# how was this done?



## silver163 (Apr 2, 2010)

hello,

can someone please tell me how this photo was done:

Where Professional Models Meet Model Photographers - ModelMayhem

someone please tell me what photo technique was used.


----------



## Derrel (Apr 2, 2010)

Here's what it looks like to me. Main light is high, probably on a boom stand, positioned at about 12:30 to 1 o'clock and just slightly in front of the model; that creates the under-chin shadow, the shadow under her breast on the right hand side of the frame, and it creates the eye catchlights. The bright highlights on the sides of her are created by two flash heads, positioned slightly behind her, and lower than her waist level. I would probably use 20 degree grids on those flash heads, and also fit each head with a barn door set, to prevent light from striking the lens front. You can tell that the side lights are positioned slighly behind her by the darkness (shadows) on her belly area and ribcage area, and by the fact that her jawline on the left side of the photo is "hot",yet no light strikes the top of her head,etc. The side-lighting on the right hand side looks like it comes from a flash head that is a bit higher than the one on the camera-left side.

The backdrop looks like plain gray seamless paper.


----------



## silver163 (Apr 2, 2010)

what about that tone, the skin tone more specifically, was that achieve by the lights?


----------



## molested_cow (Apr 2, 2010)

are you talking about the skin colors?

Hue, saturation etc.


----------



## silver163 (Apr 2, 2010)

can you be more specific in that regards?


----------



## I_amgomez (Apr 3, 2010)

Derrel said:


> Here's what it looks like to me. Main light is high, probably on a boom stand, positioned at about 12:30 to 1 o'clock and just slightly in front of the model; that creates the under-chin shadow, the shadow under her breast on the right hand side of the frame, and it creates the eye catchlights.

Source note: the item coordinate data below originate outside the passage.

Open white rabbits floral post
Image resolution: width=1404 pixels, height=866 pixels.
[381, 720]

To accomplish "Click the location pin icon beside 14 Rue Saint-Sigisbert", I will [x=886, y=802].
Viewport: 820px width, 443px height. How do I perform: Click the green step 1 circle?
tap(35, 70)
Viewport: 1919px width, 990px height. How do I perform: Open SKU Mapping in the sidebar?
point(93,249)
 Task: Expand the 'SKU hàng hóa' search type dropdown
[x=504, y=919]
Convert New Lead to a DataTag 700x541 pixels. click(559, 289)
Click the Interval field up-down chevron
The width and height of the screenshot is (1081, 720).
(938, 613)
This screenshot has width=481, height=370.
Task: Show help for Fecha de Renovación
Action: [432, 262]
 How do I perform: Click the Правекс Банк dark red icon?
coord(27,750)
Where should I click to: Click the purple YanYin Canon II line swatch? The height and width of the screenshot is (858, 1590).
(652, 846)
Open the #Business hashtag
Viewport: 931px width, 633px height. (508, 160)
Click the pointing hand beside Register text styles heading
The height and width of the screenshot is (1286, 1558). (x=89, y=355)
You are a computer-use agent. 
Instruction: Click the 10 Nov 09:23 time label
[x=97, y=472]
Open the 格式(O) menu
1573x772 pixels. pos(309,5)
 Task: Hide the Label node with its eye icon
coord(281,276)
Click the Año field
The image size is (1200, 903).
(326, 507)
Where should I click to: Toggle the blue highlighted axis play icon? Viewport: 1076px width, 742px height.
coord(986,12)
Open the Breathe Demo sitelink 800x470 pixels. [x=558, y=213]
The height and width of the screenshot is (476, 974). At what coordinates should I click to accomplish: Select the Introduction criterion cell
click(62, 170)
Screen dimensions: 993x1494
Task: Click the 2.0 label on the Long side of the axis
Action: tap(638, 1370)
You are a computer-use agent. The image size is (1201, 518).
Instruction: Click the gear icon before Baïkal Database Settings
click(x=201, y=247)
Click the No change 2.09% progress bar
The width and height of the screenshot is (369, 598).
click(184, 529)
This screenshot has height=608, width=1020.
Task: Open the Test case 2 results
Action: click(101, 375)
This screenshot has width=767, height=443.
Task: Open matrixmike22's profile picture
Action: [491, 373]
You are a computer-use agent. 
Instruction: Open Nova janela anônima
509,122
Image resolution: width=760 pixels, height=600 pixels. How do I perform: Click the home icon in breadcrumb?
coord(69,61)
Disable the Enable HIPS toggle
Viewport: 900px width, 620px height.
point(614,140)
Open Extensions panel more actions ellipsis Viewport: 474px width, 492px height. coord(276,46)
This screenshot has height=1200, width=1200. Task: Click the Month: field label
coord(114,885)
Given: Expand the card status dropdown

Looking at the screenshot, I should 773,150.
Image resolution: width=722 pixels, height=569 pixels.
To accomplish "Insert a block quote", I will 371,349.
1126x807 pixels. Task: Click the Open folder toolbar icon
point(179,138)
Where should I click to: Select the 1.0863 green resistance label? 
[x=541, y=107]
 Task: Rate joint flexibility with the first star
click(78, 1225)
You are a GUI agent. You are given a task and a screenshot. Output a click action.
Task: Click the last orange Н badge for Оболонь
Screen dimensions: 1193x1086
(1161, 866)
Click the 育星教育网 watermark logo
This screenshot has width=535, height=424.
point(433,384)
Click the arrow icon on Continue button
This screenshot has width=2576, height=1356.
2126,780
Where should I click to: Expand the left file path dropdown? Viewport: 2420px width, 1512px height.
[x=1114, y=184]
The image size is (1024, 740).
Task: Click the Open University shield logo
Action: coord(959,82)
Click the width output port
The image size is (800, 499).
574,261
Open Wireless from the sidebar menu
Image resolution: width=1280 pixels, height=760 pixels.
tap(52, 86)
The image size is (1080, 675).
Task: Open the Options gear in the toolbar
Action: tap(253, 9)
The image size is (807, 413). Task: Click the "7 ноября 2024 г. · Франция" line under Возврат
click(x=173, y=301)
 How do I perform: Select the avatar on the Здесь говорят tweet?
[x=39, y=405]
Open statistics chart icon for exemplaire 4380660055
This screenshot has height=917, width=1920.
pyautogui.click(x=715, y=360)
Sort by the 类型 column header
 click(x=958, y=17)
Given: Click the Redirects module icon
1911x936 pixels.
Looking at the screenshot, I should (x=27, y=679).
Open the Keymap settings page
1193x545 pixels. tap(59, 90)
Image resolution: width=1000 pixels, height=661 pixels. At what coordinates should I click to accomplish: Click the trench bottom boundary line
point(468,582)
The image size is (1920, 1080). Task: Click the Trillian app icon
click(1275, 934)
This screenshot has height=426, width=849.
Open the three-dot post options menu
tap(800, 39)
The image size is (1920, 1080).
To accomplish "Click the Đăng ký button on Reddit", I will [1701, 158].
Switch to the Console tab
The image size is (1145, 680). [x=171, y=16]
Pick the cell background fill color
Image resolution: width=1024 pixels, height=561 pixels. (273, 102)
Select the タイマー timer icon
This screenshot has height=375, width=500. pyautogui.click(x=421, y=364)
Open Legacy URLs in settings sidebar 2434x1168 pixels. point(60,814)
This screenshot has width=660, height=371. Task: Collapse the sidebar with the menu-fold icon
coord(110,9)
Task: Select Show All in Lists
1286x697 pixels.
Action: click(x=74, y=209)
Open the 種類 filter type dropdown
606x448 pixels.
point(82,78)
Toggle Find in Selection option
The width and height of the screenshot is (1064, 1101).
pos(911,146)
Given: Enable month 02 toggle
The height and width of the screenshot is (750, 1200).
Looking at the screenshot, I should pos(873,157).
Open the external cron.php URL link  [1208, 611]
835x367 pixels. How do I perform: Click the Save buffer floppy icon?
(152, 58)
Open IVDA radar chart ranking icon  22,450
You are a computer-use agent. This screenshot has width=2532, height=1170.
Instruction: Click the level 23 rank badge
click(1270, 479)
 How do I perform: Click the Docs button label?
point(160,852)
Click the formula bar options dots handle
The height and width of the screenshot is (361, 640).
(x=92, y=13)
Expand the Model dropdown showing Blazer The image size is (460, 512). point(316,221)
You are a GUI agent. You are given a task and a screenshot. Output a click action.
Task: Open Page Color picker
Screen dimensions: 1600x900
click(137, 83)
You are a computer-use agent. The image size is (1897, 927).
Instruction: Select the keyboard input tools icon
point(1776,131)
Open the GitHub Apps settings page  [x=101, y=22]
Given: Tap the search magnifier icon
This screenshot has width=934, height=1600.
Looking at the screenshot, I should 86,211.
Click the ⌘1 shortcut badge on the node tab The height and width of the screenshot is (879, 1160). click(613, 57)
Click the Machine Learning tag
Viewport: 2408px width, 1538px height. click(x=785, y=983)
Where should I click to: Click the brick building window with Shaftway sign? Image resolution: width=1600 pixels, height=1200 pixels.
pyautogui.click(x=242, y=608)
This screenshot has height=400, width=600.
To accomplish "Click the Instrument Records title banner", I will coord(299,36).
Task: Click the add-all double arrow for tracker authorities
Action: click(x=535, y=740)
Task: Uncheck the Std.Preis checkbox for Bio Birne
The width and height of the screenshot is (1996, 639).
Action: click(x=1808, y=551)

The bright highlights on the sides of her are created by two flash heads, positioned slightly behind her, and lower than her waist level. I would probably use 20 degree grids on those flash heads, and also fit each head with a barn door set, to prevent light from striking the lens front. You can tell that the side lights are positioned slighly behind her by the darkness (shadows) on her belly area and ribcage area, and by the fact that her jawline on the left side of the photo is "hot",yet no light strikes the top of her head,etc. The side-lighting on the right hand side looks like it comes from a flash head that is a bit higher than the one on the camera-left side.
> 
> The backdrop looks like plain gray seamless paper.


 it looks as if 2 flash were used and the hue(all the colors in the picture) was either raised or lowered to bring out the skin.


----------



## silver163 (Apr 6, 2010)

molested_cow said:


> are you talking about the skin colors?
> 
> Hue, saturation etc.


yup but what about hte hue and saturation exactly?


----------



## silver163 (Apr 6, 2010)

Derrel said:


> Here's what it looks like to me. Main light is high, probably on a boom stand, positioned at about 12:30 to 1 o'clock and just slightly in front of the model; that creates the under-chin shadow, the shadow under her breast on the right hand side of the frame, and it creates the eye catchlights. The bright highlights on the sides of her are created by two flash heads, positioned slightly behind her, and lower than her waist level. I would probably use 20 degree grids on those flash heads, and also fit each head with a barn door set, to prevent light from striking the lens front. You can tell that the side lights are positioned slighly behind her by the darkness (shadows) on her belly area and ribcage area, and by the fact that her jawline on the left side of the photo is "hot",yet no light strikes the top of her head,etc. The side-lighting on the right hand side looks like it comes from a flash head that is a bit higher than the one on the camera-left side.
> 
> The backdrop looks like plain gray seamless paper.


is there a way to build those lights myself? a way to mimic that strength of the lights?


----------